How to Visualize Your Data with Quick Analysis

  1. Select the cells that contain the data you want to analyze
  2. Click the Quick Analysis button image button that appears to the bottom right of your selected data (or press CRTL + Q).
  3. In the Quick Analysis gallery, select a tab you want. For example, choose Charts to see your data in a chart.
  4. Pick an option, or point to each one to see a preview.

Note: You might notice that the options you can choose are not always the same. That is because the options change based on the type of data you have selected in your workbook.
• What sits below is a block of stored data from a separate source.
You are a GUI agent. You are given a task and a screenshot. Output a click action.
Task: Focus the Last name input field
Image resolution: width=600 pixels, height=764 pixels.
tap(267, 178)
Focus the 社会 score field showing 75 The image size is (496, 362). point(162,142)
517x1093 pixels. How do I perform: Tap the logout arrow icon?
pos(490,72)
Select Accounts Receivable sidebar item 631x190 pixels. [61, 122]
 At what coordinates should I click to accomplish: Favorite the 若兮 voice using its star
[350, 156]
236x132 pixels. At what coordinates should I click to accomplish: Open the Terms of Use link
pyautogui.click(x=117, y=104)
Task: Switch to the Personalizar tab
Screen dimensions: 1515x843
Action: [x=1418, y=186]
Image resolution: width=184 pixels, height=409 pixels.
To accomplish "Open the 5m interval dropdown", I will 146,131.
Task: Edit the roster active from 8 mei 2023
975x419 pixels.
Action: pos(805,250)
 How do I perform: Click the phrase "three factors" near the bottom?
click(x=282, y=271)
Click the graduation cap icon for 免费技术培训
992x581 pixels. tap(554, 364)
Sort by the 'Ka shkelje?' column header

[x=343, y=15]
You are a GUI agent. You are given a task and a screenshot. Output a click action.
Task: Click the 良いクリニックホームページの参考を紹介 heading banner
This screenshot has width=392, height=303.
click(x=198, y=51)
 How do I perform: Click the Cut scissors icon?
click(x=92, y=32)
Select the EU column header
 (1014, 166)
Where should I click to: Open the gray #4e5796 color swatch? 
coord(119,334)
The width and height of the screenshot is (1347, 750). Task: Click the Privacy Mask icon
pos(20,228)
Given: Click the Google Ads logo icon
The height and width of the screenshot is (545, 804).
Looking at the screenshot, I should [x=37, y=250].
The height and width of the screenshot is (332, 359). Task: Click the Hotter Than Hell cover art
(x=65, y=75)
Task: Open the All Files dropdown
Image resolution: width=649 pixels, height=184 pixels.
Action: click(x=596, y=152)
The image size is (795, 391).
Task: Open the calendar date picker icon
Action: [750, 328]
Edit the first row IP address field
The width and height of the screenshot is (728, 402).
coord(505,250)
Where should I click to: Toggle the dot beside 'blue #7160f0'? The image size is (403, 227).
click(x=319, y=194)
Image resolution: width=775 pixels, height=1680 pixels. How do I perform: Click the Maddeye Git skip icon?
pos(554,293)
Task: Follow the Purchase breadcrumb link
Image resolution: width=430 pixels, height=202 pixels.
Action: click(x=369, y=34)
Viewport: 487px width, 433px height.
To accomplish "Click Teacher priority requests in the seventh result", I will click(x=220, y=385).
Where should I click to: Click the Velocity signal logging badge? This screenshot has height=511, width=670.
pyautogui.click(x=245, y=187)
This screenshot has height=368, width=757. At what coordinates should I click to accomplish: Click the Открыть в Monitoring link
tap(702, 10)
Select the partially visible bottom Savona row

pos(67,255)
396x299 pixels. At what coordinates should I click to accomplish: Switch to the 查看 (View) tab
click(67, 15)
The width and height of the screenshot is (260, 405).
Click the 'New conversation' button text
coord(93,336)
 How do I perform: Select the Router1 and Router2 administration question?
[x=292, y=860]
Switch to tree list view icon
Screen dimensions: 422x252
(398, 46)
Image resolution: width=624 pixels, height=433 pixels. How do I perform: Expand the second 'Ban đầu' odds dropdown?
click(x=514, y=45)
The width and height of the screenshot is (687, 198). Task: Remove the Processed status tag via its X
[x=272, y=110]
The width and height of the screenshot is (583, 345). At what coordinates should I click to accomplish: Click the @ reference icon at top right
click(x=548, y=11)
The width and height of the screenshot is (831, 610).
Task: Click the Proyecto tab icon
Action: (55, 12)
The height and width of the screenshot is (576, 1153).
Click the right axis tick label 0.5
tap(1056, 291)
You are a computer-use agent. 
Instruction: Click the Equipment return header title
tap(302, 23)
Which Analysis Feature Should I Use?

If you are not sure which analysis option to pick, here is a quick overview:

  1. Formatting: Highlight parts of your data by adding things like data bars and colors. You can quickly see high and low values, among other things.
  2. Charts: Excel recommends different charts, based on the type of data you have selected. If you do not see the chart you want, click More Charts.
  3. Totals: You can calculate the numbers in columns and rows. For example, Running Total inserts a total that grows as you add items to your data. Click the little black arrows on the right and left to see additional options.
  4. Tables: Make it easy to filter and sort your data. If you do not see the table style you want, click More.
  5. Sparklines: Add tiny graphs that appear alongside your data. They provide a quick way to see crucial trends.

Seven— Discover geospatial patterns with 3D Maps

With 3D Maps, get access to the popular 3D geospatial visualization tool that allows you to discover patterns in your data as it relates to location, time, and geopolitical context.

The popular 3D geospatial visualization tool, previously named Power Map, has been renamed 3D Maps and is now available to all Excel 2016 customers.

How to Create Your First 3D Map in Excel

First, access 3D Maps and other visualization tools by clicking 3D Map on the Insert tab, and then, begin prepping your data.

  1. In Excel, open a workbook that has the table or Data Model data you want to explore in 3D Maps.
    – If you do not have data to explore yet, try downloading one of our sample data workbooks.
  2. Click any cell in the table.
  3. Click Insert > 3D Map,
    – (Clicking 3D Map for the first time automatically enables 3D Maps.)
    – 3D Maps uses Bing to geocode your data based on its geographic properties. After a few seconds, the globe will appear next to the first screen of the Layer Pane.
  4. In the Layer Pane, verify that fields are mapped correctly and click the drop-down arrow of any incorrectly mapped fields to match them to the right geographic properties.
    – For example, make sure that Seattle is recognized as a City in the drop-down box.
  5. When 3D Maps plots the data, dots appear on the globe.

For best results with 3D Maps:

  • Use data in an Excel table or (preferably) a Data Model you created in Excel
    or by using Power Pivot.
  • If the data you want to use in 3D Maps is stored on external servers, you can connect to it from Excel and add it to the Data Model.
  • 3D Maps does not support hierarchies (groupings of data fields) that you create in the Data Model.